__TASK REQUIREMENTS__
- A) Quote the part of the Java generics post that opens with the words containing "private void doAssertion(List<?>" and closes with "unchecked cast warning.".
- B) Using the Java generics post, mark each statement yes or no and quote the deciding words: (i) The asker is able to change the code that defines classes X and Y. (ii) The asker's cast produces an unchecked cast warning. (iii) The reply says the cast is fine to do.

__EXCERPT__
If I use unbounded wildcard types for two collections (each collection will have a different type) as the arguments for a method:

private void doAssertion(List<?> testList, List<?> generatedList)

Inside this method, can I first check the type of objects in these collections, and then cast the collection to a parameterized type? This just smells bad, and I get an unchecked cast warning.

if (testList.get(0) instanceof X) {
  List<X> xList = (List<X>) testList;
  // call methods specific to X for each object
}

else if (testList.get(0) instanceof Y){
  List<Y> yList = (List<Y>) testList;
  // call methods specific to Y for each object
}

Part of my problem is that I don't have the ability to touch the code that defines classes X or Y. Otherwise, I know I can have them implement a common interface, and use a bounded type parameter. I can't overload assertEqual because both methods have the same erasure.

In my case, X and Y are always going to be children of other classes, and I'm not modifying the objects in anyway, just calling the get() methods of the objects.

like image 453
TheAmpersand Avatar asked Feb 27 '23 00:02

TheAmpersand


1 Answers

No, you shouldn't do this. Take for example:

List<Integer> myIntList = ...;
if (myIntList.get(0) instanceof Number) {
    List<Number> myNumberList = (List<Number>)myIntList;
    myNumberList.put(Double.valueOf(100)); // BAD!
}

Generic arguments are not necessarily substitutable in sub/superclass hierarchies.

__DATASET EXTRACT__
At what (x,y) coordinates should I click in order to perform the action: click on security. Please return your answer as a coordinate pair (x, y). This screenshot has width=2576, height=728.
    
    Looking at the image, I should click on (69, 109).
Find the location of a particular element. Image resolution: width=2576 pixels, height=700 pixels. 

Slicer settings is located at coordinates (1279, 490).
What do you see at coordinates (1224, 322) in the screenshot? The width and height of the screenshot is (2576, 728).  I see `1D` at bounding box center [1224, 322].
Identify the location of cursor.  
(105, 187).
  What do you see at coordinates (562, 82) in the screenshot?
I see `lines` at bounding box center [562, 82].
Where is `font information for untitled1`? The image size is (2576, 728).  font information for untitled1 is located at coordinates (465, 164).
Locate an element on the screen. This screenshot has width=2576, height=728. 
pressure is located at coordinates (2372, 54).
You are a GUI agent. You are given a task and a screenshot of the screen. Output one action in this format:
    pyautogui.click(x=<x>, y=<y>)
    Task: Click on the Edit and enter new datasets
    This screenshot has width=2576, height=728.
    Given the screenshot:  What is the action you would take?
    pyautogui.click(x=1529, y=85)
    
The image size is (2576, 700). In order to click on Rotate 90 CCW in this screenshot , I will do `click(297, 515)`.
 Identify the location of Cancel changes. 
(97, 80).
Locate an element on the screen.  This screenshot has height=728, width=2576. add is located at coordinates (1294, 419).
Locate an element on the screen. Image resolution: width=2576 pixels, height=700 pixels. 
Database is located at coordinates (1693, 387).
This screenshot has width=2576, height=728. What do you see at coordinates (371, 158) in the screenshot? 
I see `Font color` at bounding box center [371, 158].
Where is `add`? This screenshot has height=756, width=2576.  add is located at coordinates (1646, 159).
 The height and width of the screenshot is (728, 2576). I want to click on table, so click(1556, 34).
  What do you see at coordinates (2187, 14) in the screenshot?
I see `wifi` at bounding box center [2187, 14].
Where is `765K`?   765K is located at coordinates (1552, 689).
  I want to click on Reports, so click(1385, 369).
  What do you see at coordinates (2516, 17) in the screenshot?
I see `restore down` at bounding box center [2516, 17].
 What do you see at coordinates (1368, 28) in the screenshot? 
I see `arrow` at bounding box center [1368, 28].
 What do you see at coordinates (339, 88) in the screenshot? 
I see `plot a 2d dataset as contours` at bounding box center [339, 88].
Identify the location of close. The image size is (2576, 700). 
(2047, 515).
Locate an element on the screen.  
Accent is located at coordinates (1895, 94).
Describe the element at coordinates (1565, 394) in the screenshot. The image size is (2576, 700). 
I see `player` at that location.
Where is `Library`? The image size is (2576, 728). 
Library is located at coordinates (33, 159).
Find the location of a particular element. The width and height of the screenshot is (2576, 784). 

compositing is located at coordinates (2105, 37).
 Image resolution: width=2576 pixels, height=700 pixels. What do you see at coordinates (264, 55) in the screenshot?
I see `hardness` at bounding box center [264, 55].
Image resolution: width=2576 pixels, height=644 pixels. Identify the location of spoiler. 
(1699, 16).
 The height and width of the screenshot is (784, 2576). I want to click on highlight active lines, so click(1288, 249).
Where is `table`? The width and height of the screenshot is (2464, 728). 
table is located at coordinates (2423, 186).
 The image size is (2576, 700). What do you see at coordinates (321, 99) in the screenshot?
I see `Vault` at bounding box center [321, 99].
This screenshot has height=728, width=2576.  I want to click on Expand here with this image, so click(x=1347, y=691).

__ANSWERS TO EACH TASK__
- A)
private void doAssertion(List<?> testList, List<?> generatedList)

Inside this method, can I first check the type of objects in these collections, and then cast the collection to a parameterized type? This just smells bad, and I get an unchecked cast warning.

- B)
(i) No: "I don't have the ability to touch the code that defines classes X or Y."
(ii) Yes: "I get an unchecked cast warning."
(iii) No: "No, you shouldn't do this."